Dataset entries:
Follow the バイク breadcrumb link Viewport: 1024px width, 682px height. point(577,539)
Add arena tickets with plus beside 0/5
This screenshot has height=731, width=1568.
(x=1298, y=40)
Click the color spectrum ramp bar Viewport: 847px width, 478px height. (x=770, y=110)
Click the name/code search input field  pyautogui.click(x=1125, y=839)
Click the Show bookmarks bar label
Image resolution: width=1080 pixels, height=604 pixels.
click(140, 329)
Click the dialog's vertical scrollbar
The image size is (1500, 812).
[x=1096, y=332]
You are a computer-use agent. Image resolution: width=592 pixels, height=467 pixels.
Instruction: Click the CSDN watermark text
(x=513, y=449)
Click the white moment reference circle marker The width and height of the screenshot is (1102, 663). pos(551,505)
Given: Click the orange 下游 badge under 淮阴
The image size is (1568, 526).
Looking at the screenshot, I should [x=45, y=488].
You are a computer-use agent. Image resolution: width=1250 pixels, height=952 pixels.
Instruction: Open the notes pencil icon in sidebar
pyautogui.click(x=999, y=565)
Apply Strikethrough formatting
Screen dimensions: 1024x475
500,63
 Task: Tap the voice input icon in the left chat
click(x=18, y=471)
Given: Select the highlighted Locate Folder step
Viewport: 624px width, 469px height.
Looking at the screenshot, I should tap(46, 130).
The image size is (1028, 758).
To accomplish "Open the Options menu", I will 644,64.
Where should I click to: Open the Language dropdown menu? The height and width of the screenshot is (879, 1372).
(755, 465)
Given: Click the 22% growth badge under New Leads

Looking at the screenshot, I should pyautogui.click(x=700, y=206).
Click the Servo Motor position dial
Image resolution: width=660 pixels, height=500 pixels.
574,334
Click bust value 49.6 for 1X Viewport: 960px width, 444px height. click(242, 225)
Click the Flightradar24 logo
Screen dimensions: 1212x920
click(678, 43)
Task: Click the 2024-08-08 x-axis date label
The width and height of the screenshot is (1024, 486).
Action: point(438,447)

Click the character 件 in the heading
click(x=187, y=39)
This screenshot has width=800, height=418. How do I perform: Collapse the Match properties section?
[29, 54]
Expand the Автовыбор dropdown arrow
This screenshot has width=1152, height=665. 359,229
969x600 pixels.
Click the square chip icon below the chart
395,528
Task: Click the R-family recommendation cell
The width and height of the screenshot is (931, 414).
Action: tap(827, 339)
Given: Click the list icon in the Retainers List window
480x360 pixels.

▶ [WHAT YOU NEED TO DO]
Copy out the lines of the records above in which the string "computer" appears.

▶ [WRITTEN SOLUTION]
You are a computer-use agent. Image resolution: width=592 pixels, height=467 pixels.
You are a computer-use agent. Image resolution: width=1250 pixels, height=952 pixels.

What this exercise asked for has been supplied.